_EXTRACT_
If you happened to be in Arizona in late 2002, you might have heard the snipping of shears wafting through the desert air as multiple ribbon-cutting ceremonies marked the debut of several new resorts, including the state's largest. While most of the new construction is found in the resort mecca of Phoenix/Scottsdale, ground has also been broken, 100 miles to the south, on Tucson's first new resort in 15 years.
In a state renowned for the quality of its health and wellness facilities, new and established properties continue to invest heavily in the construction of elaborate resort spas, which are designed to entice guests seeking the latest in exotic treatments and relaxation. Hot stone massage, the use of indigenous plants, and the adaptation of American Indian healing rituals are among the newest trends.
As competition for meetings heats up among Arizona's resorts, creativity is sizzling — if you find yourself thinking that casinos, canal boats, and wildlife are attractions found only in a glitzy city on the other side of the Grand Canyon, then it's time to reacquaint yourself with the nation's 48th state.

_RECORDS SHOWN_
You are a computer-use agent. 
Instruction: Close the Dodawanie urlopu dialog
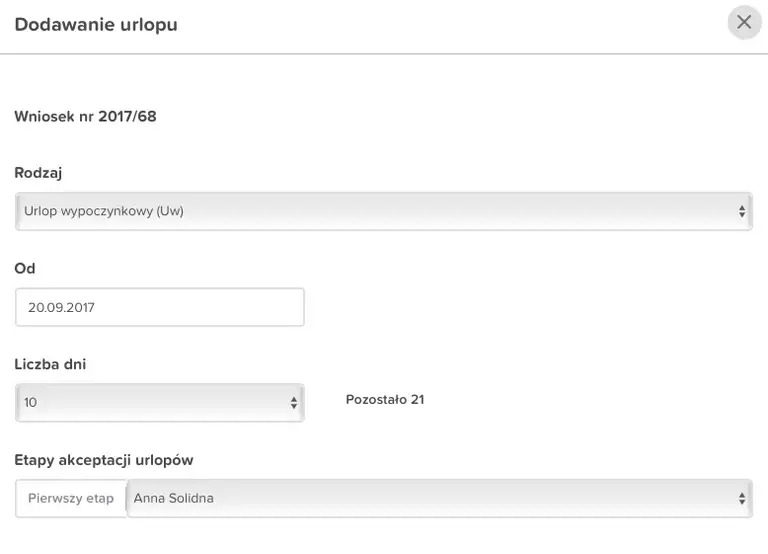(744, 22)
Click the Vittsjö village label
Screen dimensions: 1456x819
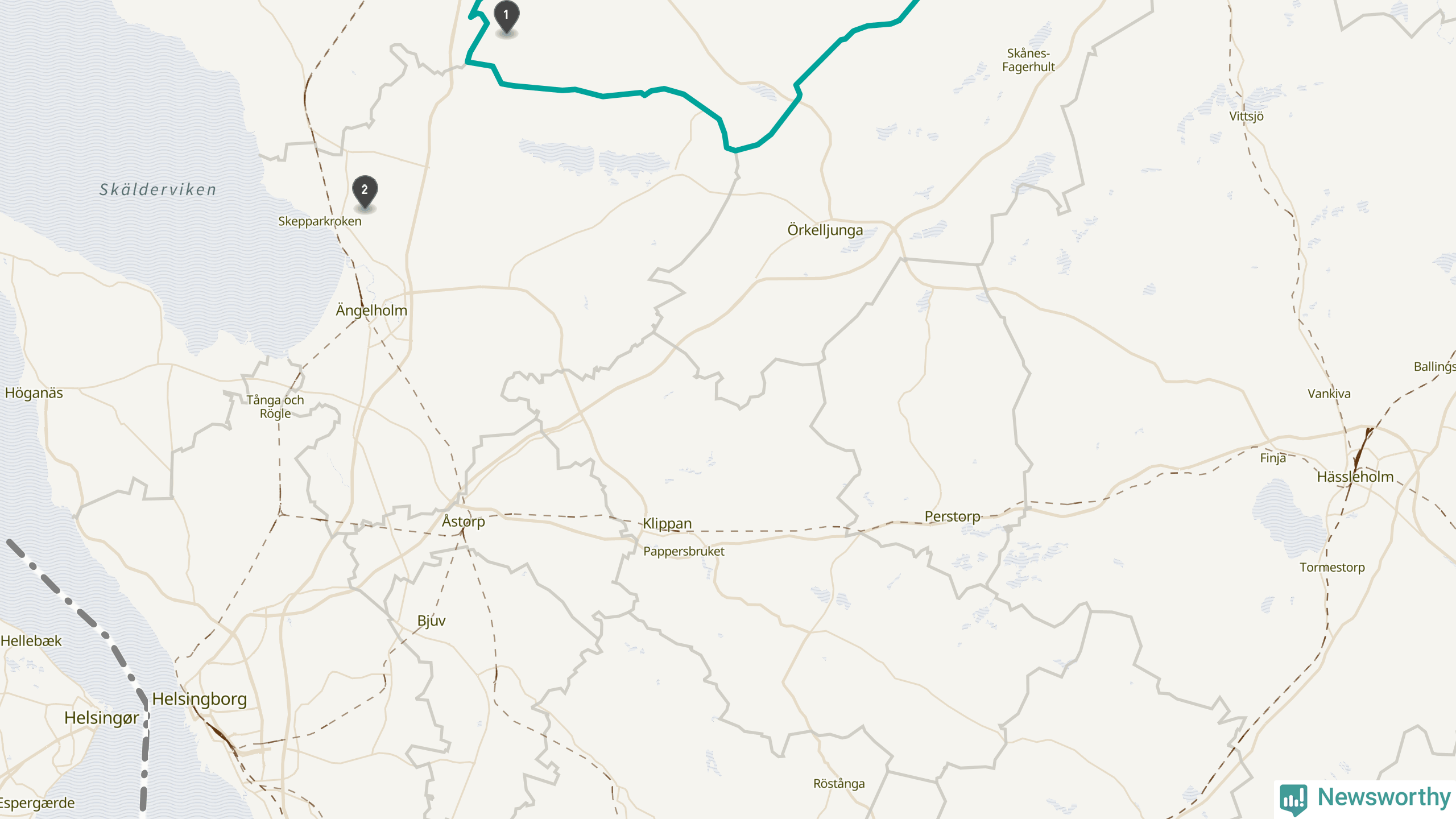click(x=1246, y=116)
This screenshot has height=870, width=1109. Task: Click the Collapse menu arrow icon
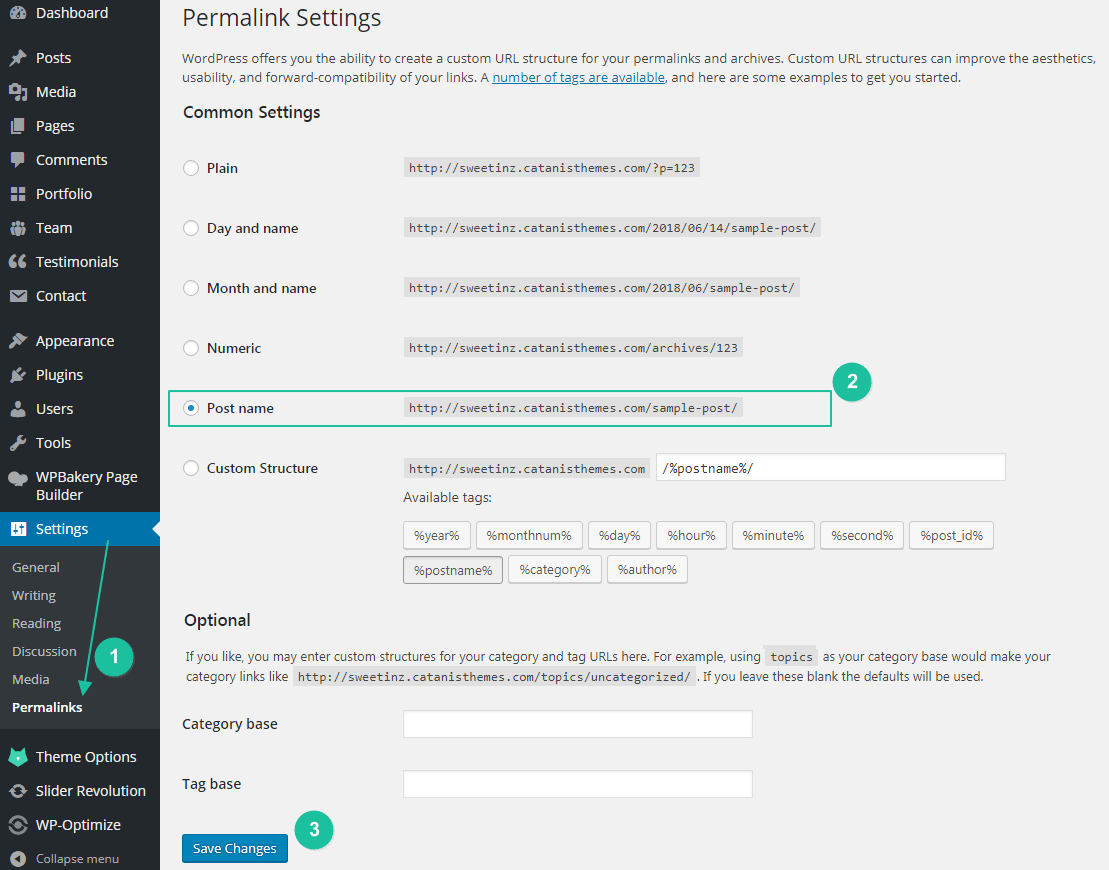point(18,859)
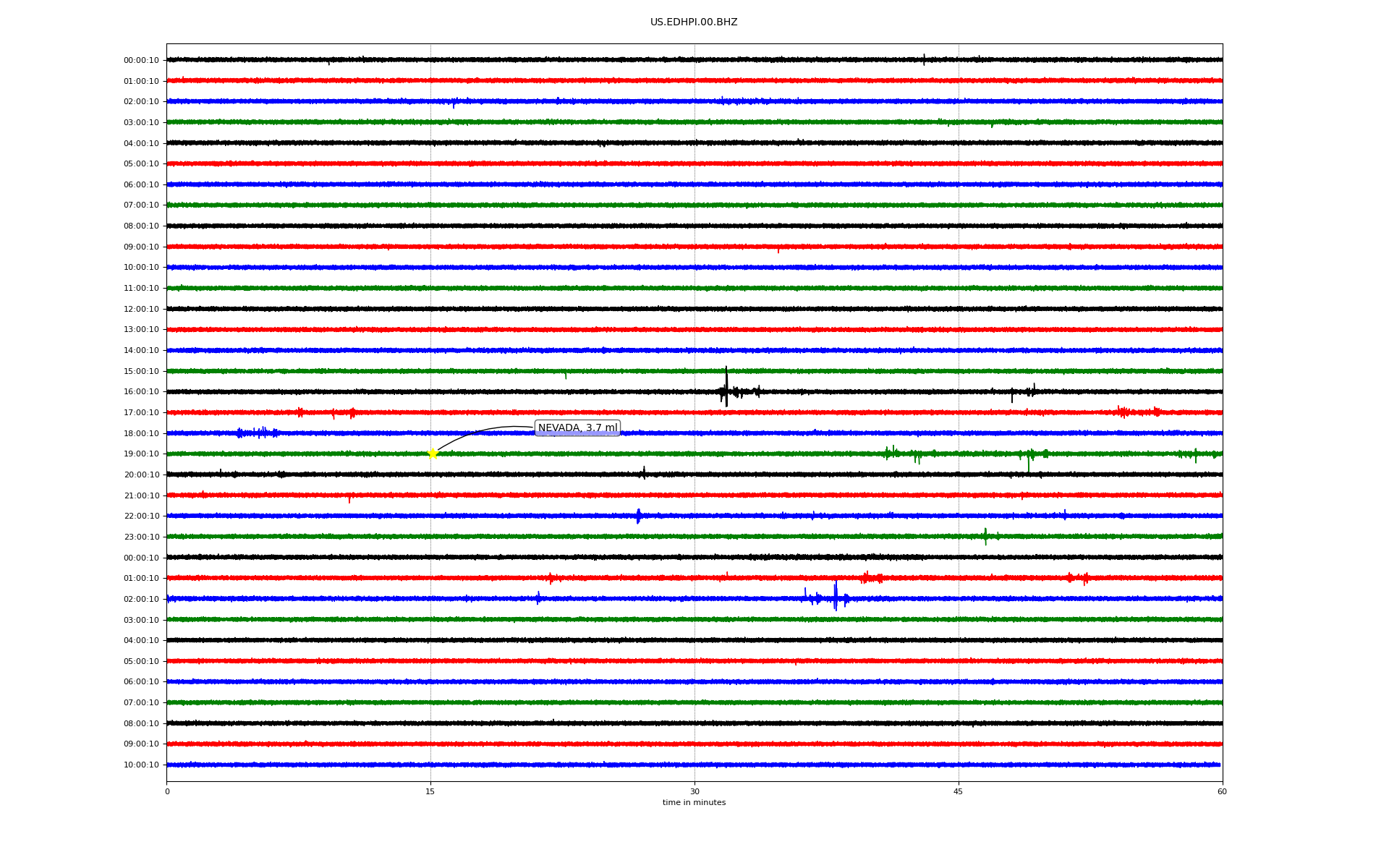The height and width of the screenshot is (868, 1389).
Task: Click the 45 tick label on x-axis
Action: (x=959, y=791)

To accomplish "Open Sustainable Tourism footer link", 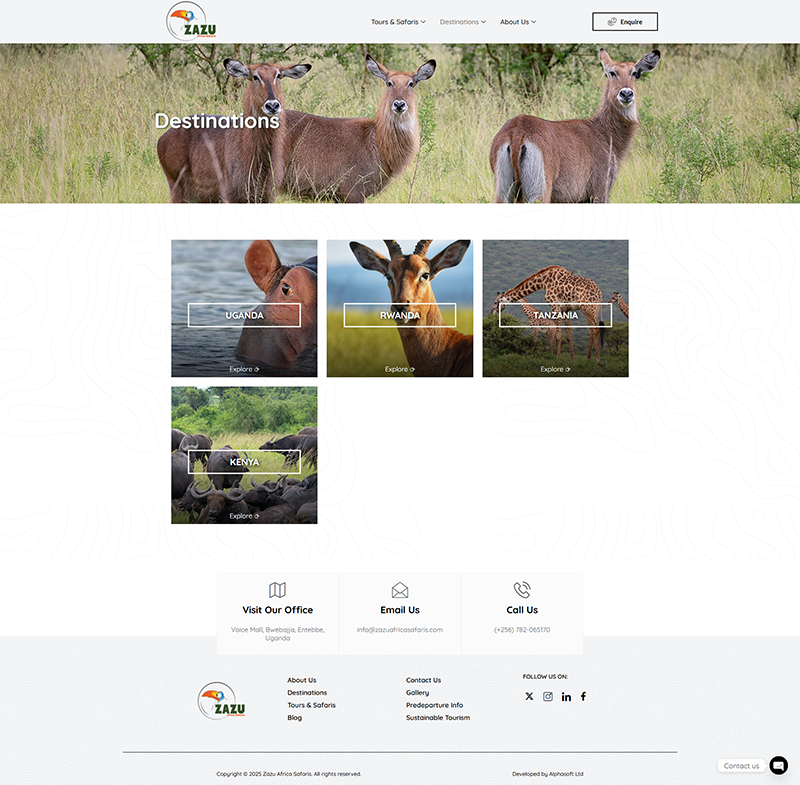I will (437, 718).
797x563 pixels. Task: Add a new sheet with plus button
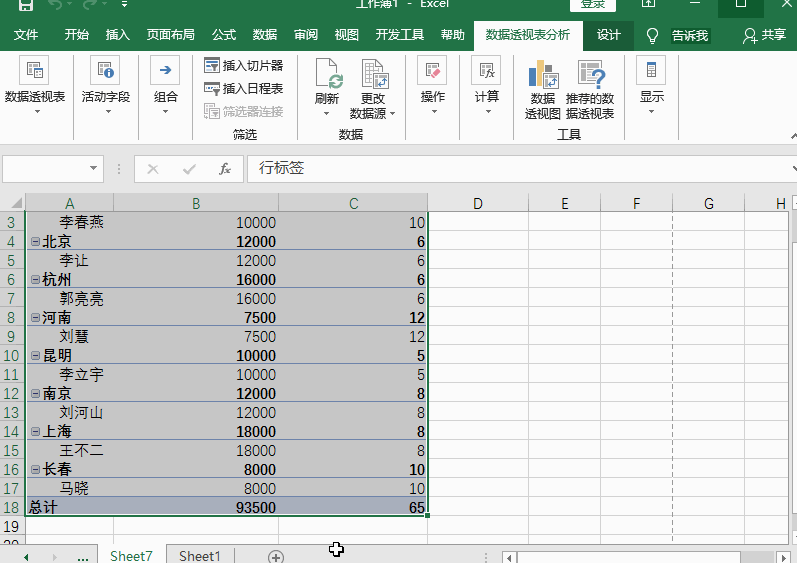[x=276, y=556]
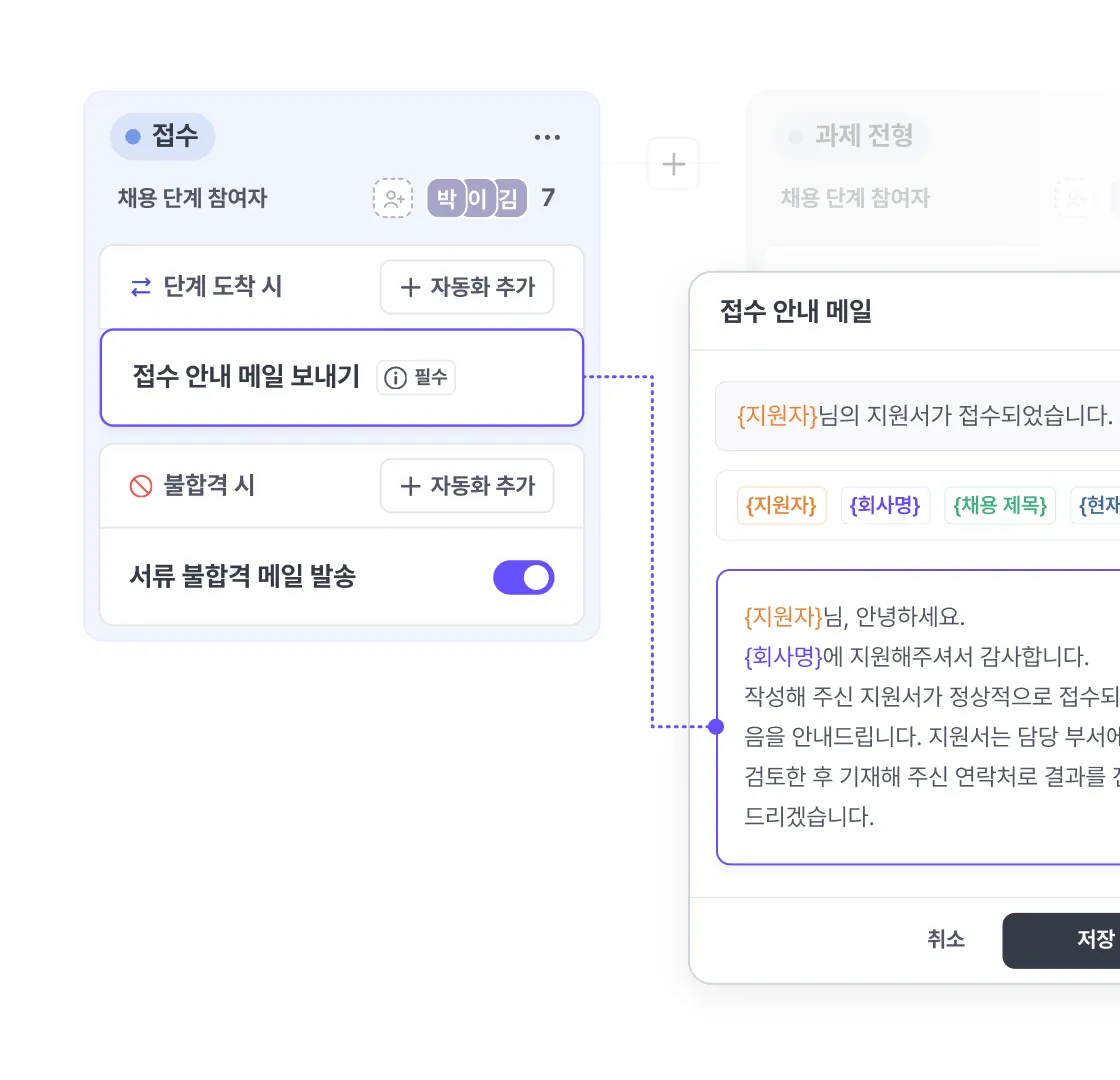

_AIM OF THE EXERCISE_
From the article on Arizona resorts, write out word for word the passage starting at "In a state renowned" and ending at "the newest trends.".

_EXERCISE OUTPUT_
In a state renowned for the quality of its health and wellness facilities, new and established properties continue to invest heavily in the construction of elaborate resort spas, which are designed to entice guests seeking the latest in exotic treatments and relaxation. Hot stone massage, the use of indigenous plants, and the adaptation of American Indian healing rituals are among the newest trends.